Nadie cree en las cárceles, a estas alturas. Son como un colon que ya no funciona, muy irritado, no digiere, no transforma, sangra, tiene cáncer.

Pero es nuestra culpa, a la vez. Porque, en toda honestidad, nos importa un comino. Sencillamente, nos indignamos cuando un reo escapa, o un cholo muere, y en el fondo, cuando esto último sucede, hasta nos alegramos un poquito. Es bastante enfermo.

Quizá las cosas mejoren un poco cuando dejemos de pensar en las cárceles como la última habitación de la casa, en dónde descansan todos nuestros juguetes rotos y sucios.
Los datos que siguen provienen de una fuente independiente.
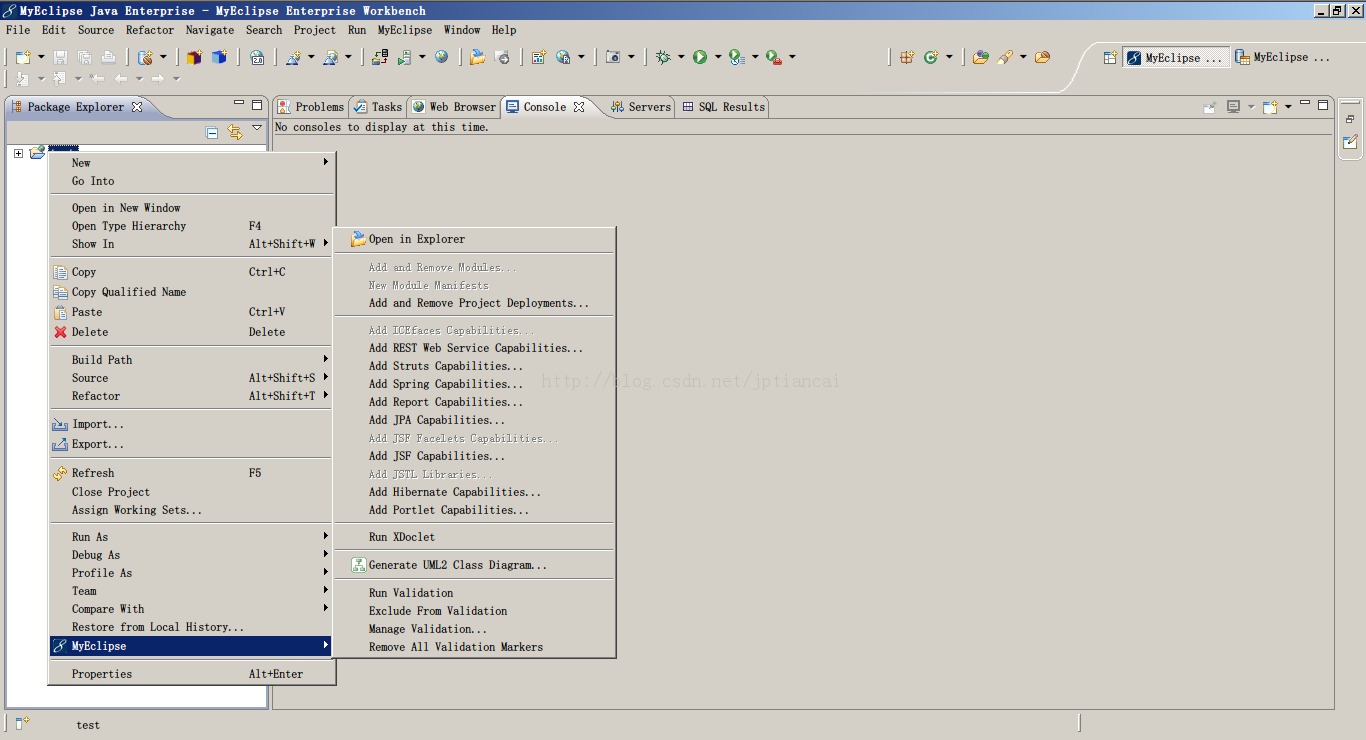
Task: Expand the project tree node in Package Explorer
Action: click(x=18, y=153)
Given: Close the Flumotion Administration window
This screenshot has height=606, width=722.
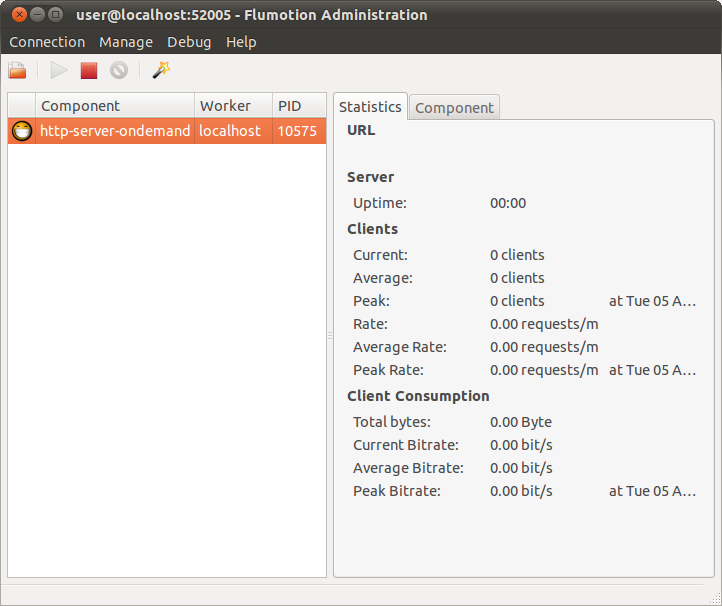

Más bien, la cárcel es el pasillo que une a la sociedad con la sociedad. Un rito de pasaje –por demás inevitable, pues no hay sociedad que no sea criminal– y un instrumento poderosísimo para tomarnos la temperatura ética. Sólo viendo de cerca las cárceles sabremos qué es lo que sucede con nosotros. La cárcel no es un lugar deshonesto. De hecho, es el lugar más honesto que existe. Los deshonestos somos nosotros, que no queremos hablar de ello. Nos guste o no, toda herida es siempre auténtica.

Nadie cree en las cárceles. Pero nadie lo hace porque el escepticismo es la ruta más directa de la negación. No queremos saber de qué estamos muriendo. La enfermedad está en el colon.